Basically, judging is an unrewarding task that forces you to interact with way too many fishkeepers that have gone way overboard with an otherwise pleasant hobby. In almost every category you judge, one person (the winner) will think you are a genius, and a whole slew of people (those who didn't win) will think you are blind and/or stupid. Friends within the hobby are waiting to pounce on your mistakes; enemies are going around telling everybody that you totally blew it.

How then do you deal with this misery? First of all, speak with finality and authority. When some bozo (like me) asks why you picked that other fish, talk about scale counts, fin rays, dentition problems, or anything else beyond our grasp. Or you can just say, "too small," since there is always a bigger one somewhere.
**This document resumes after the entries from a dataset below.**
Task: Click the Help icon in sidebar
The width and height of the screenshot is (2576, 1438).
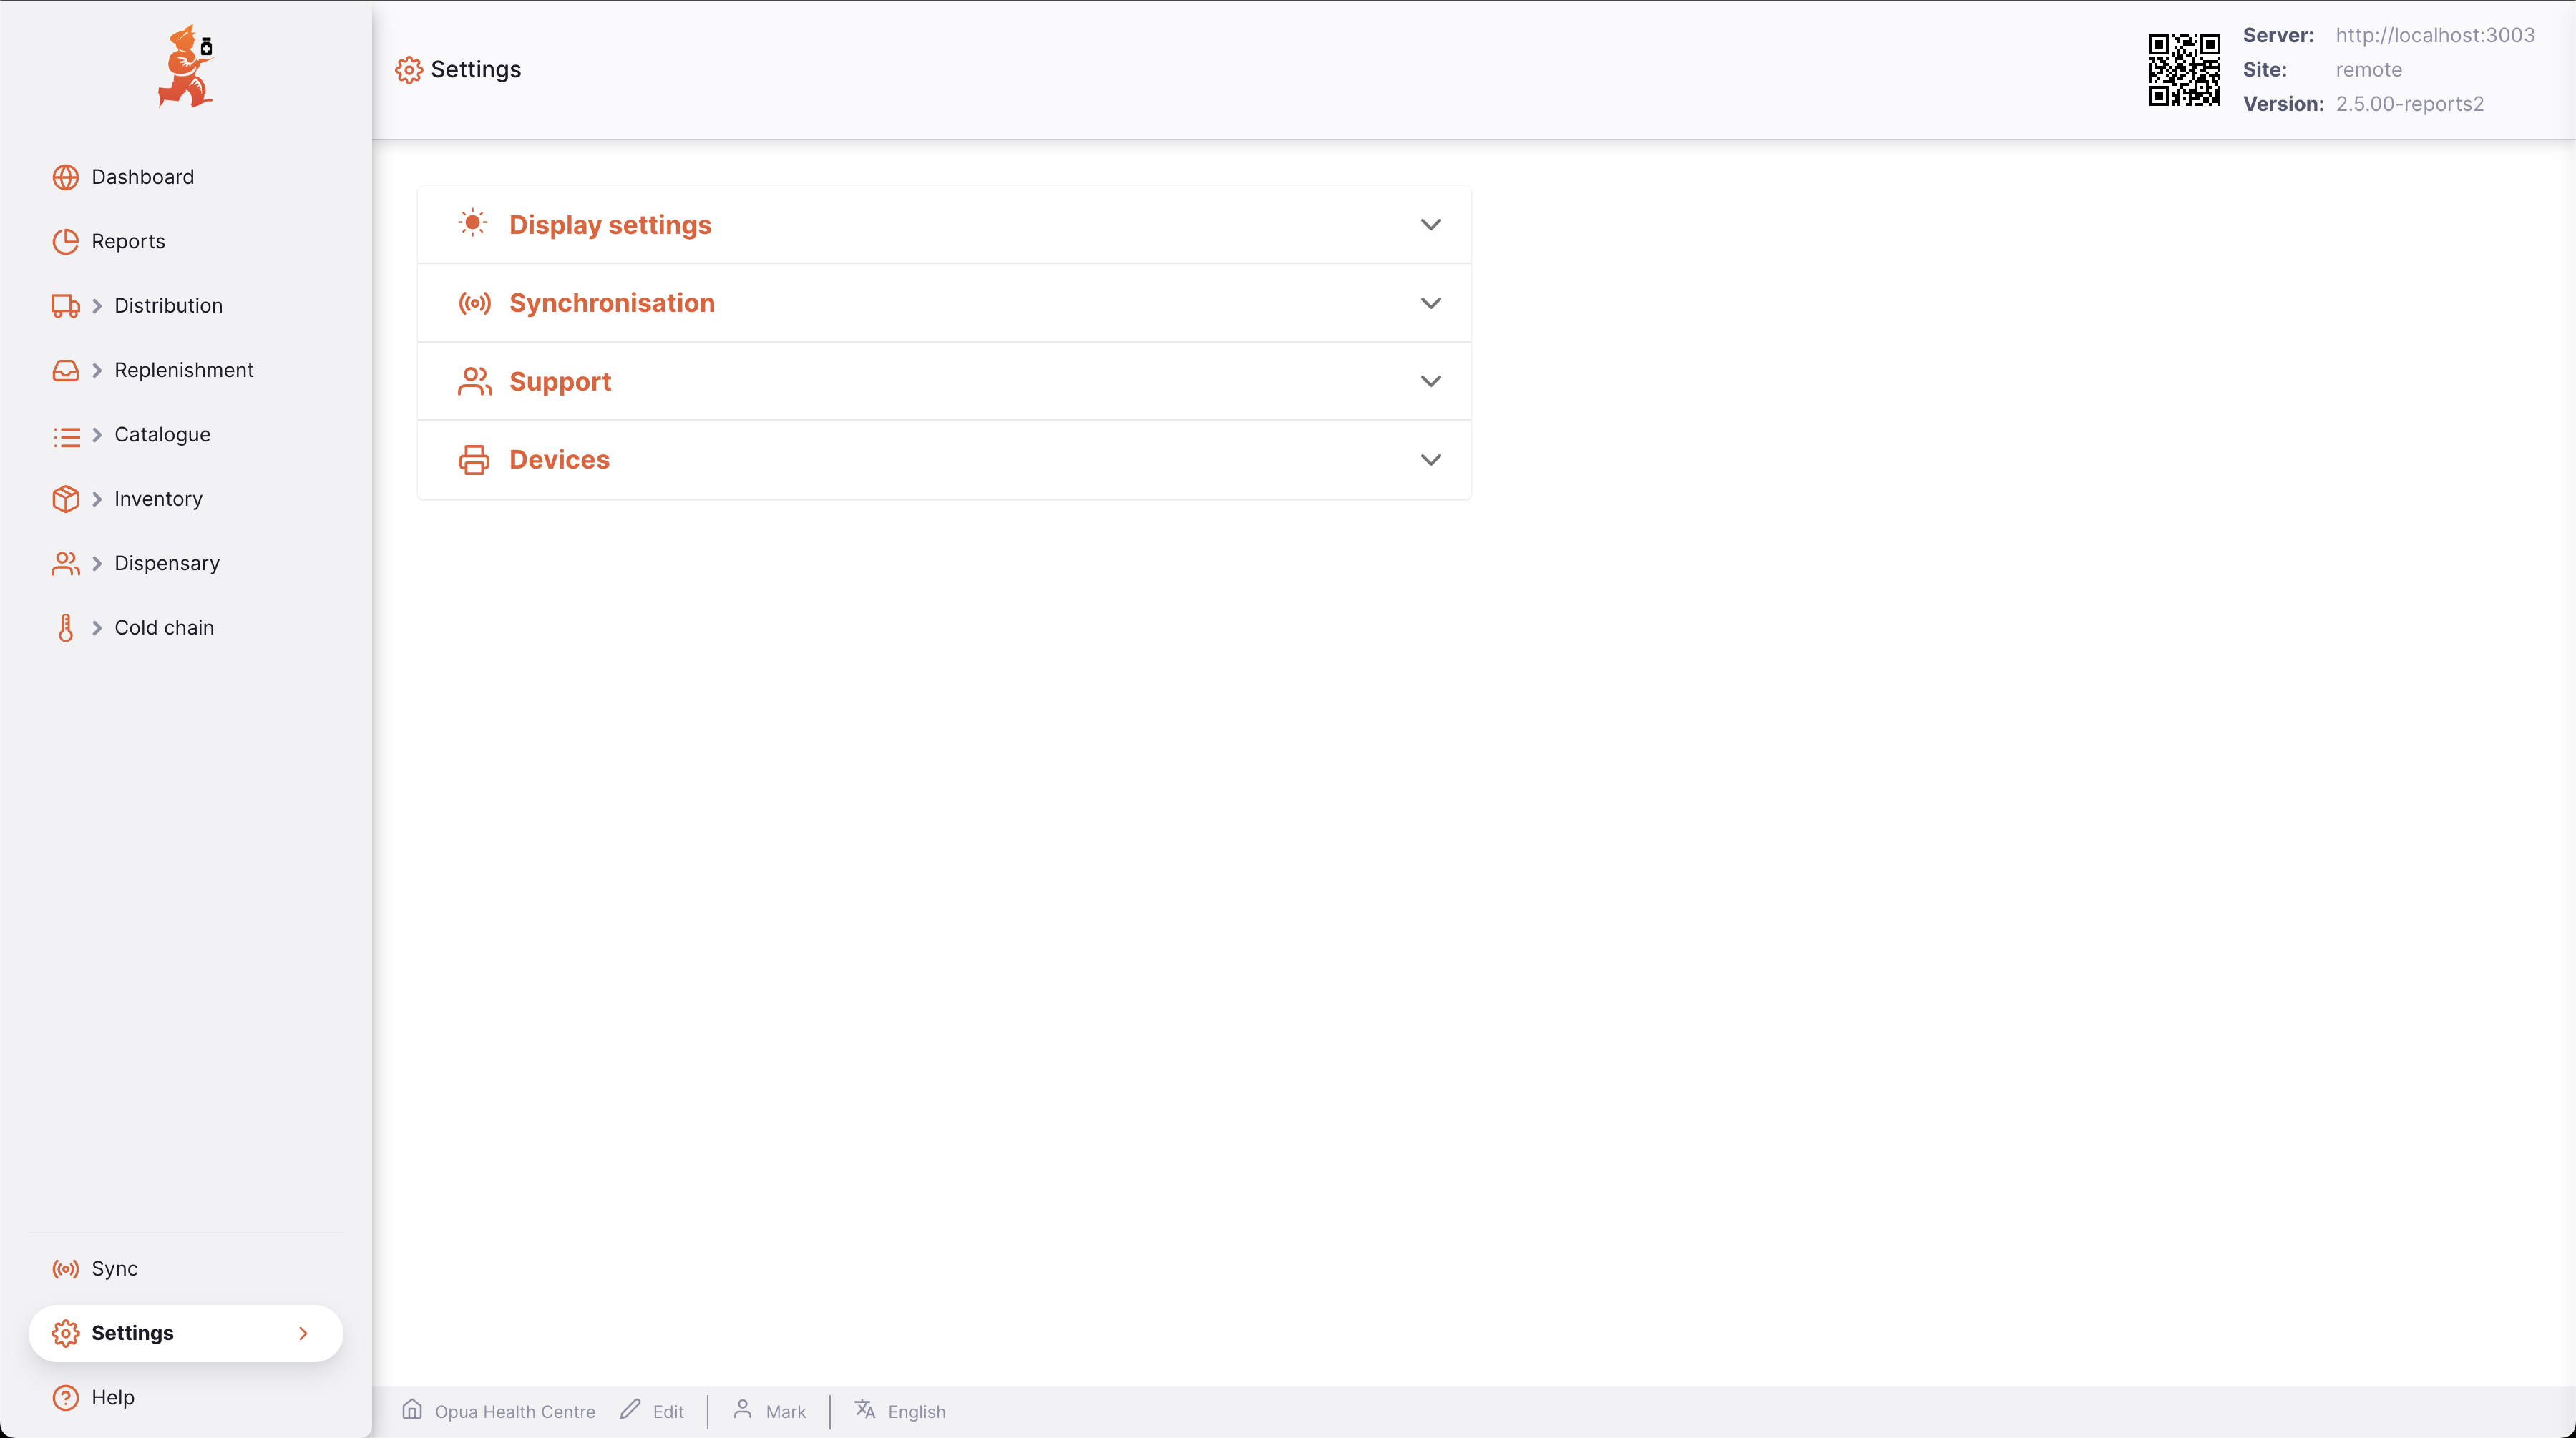Action: click(x=65, y=1397)
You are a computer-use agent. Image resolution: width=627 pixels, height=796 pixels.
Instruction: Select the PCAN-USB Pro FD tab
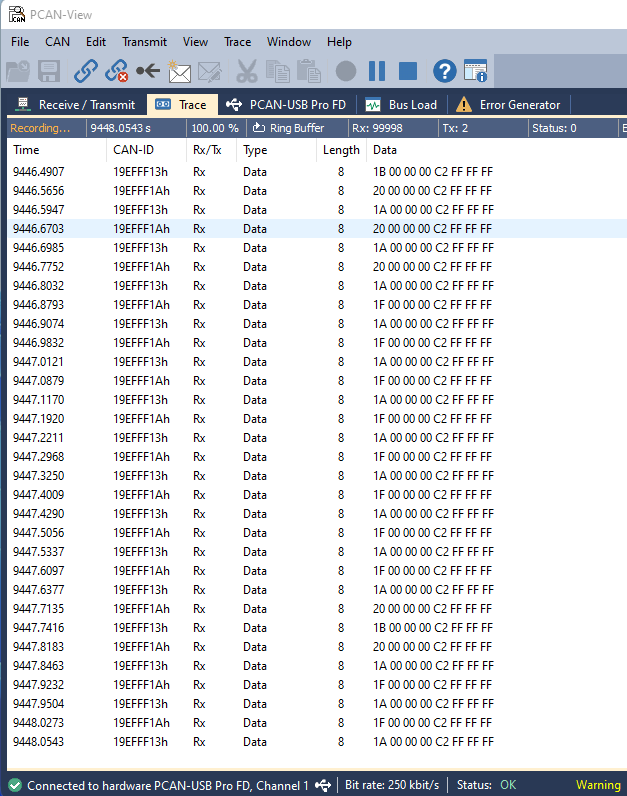pyautogui.click(x=286, y=104)
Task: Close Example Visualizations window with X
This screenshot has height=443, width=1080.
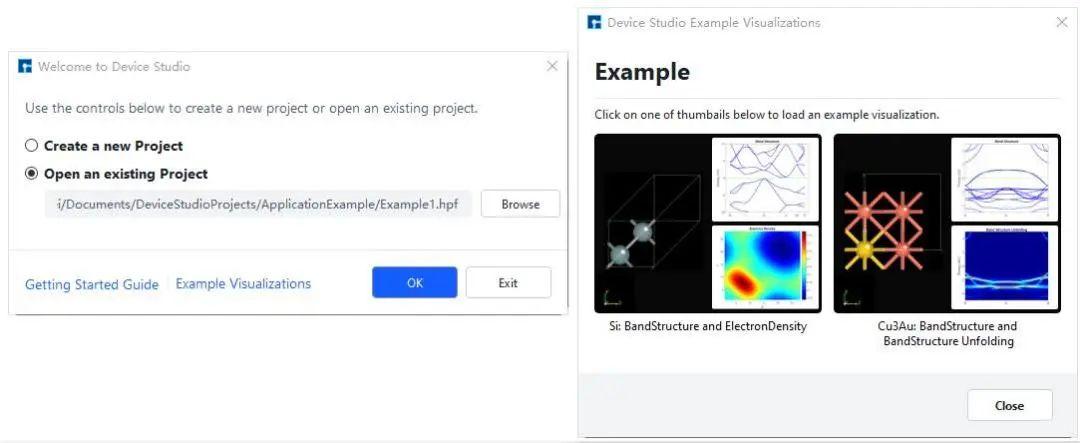Action: (x=1062, y=22)
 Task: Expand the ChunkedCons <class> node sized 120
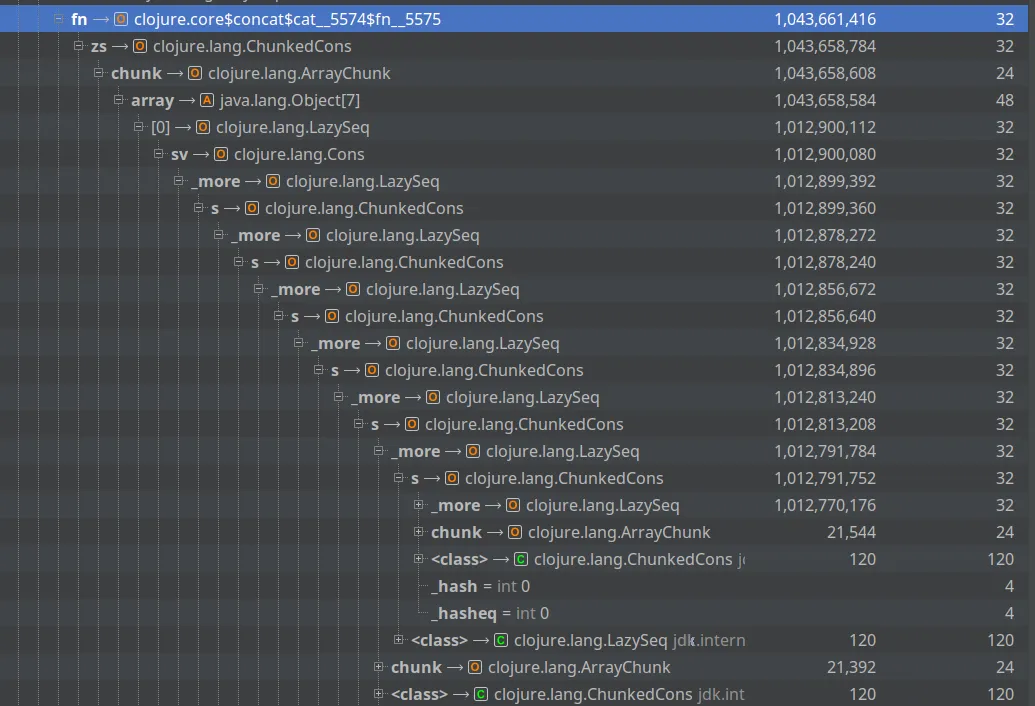coord(420,559)
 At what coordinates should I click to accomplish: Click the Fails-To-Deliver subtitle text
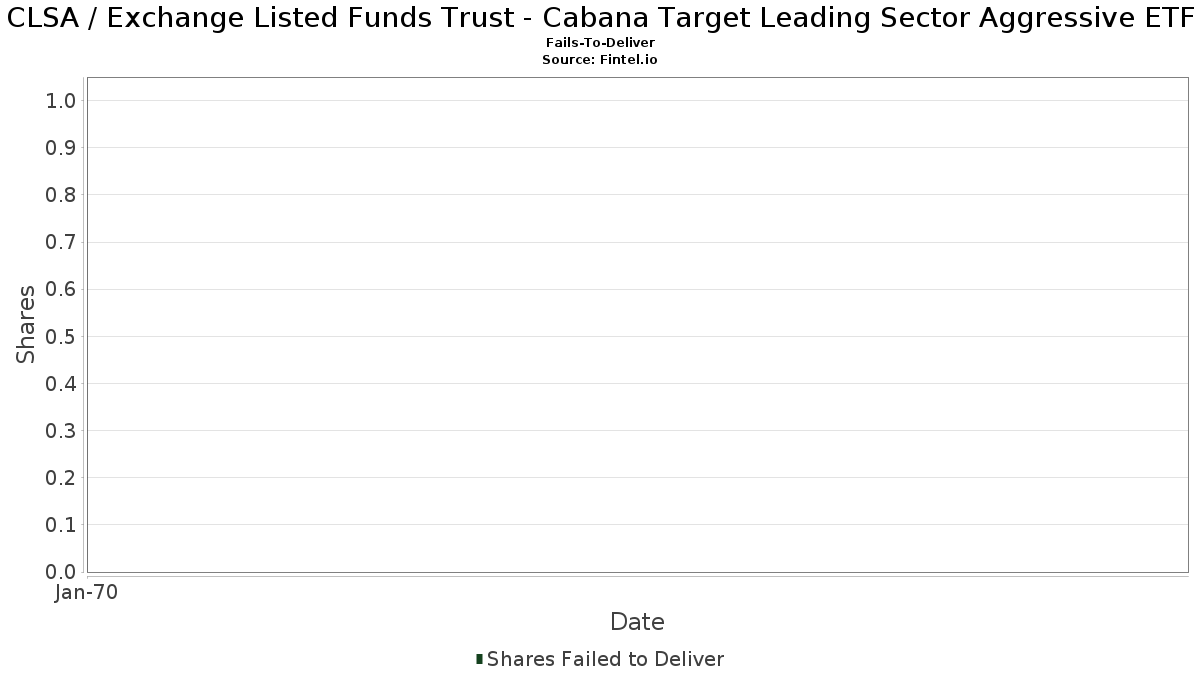click(600, 43)
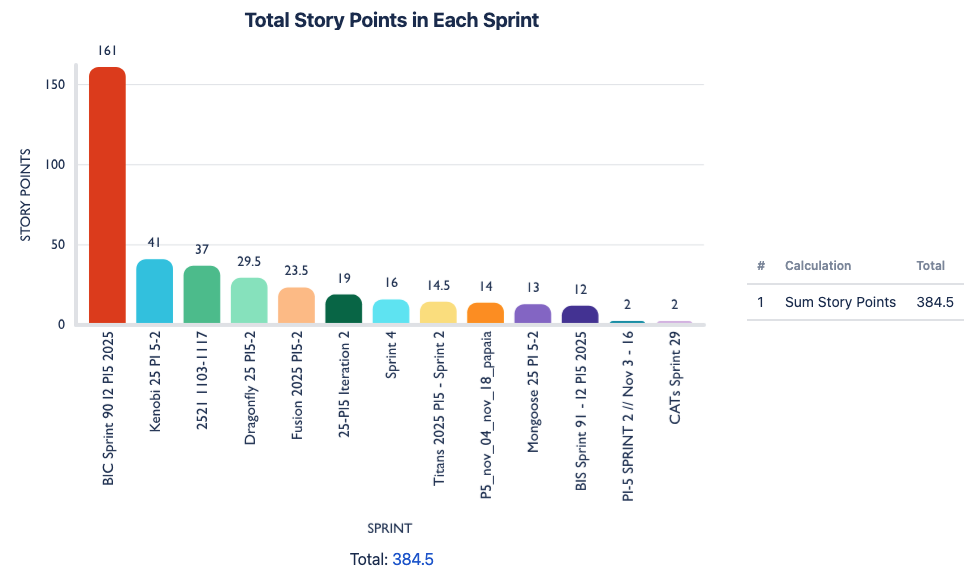
Task: Open the 384.5 total link below chart
Action: (x=412, y=560)
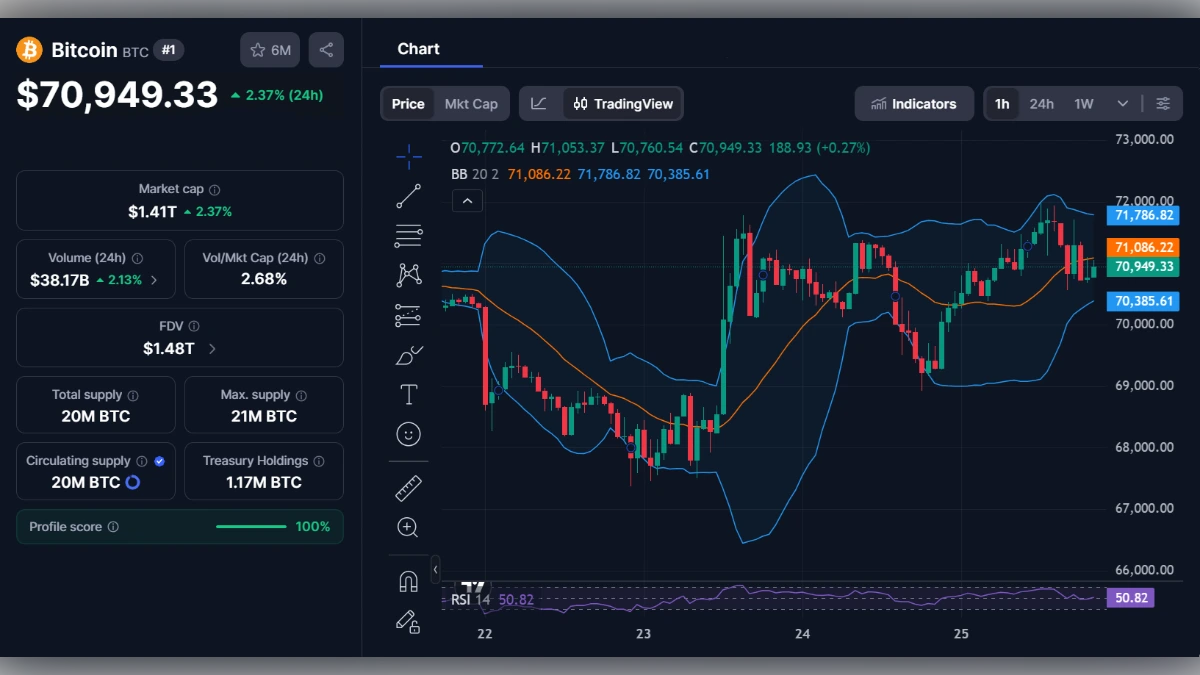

As far as the scribes are concerned, well, if I were a judge I would bring my own. Failing that, you might put on a glazed, psychotic expression and tell the scribe not to talk. At least you won't look out of place.

Dealing with the "professor emeritus" is another story. The best bet is to study this individual, as old burn-outs tend to be creatures of habit. Once you understand their haunts, you can be somewhere else. When you are cornered, which is inevitable, make up a new species name within their area of expertise, and ask them what they think of it. After they begin to puzzle over the information, explain that it is very similar to...and make up another name.

"What do you think of those new Pseudotropheus hifidelitalis?"

"Uh, hmm...huh?"

"Very similar to shagcarpeticeps."

Say it with conviction, and his entire weekend will be spent in pursuit of more information, asking anyone who might know and sounding quite idiotic in the process.

Obviously these have been presented somewhat tongue-in-cheek, but I will say that each is based on a real incident. Some of these wacky scenes play out at virtually every show I've ever attended, so let it be said that judging is not an enviable job. Hopefully the day will dawn when judges won't have to worry about being second-guessed, hassled with questions, or intentionally sandbagged.


At the recent New Jersey Aquarium Show, a group of guppy heavyweights showed a number of outstanding specimens. We brought in a guppy expert -- but non-experienced judge -- named Frank Schulterbrandt to handle the difficult judging task. He spent significant time looking at each fish; easily more than the usual minute or two. He pointed each specimen according to our criteria. Then he re-checked each fish thoroughly. He made notes, compared fish, and carefully scrutinized his numbers. Finally, Frank announced the winners. Although each of the exhibitors was a more experienced guppy breeder and might be expected to raise questions, none did. Frank's decision was respected because of the time and care he put into the task. The judge did his job, and the guppy guys were a class act. So whether you're a judge or an entrant, that's the example to follow.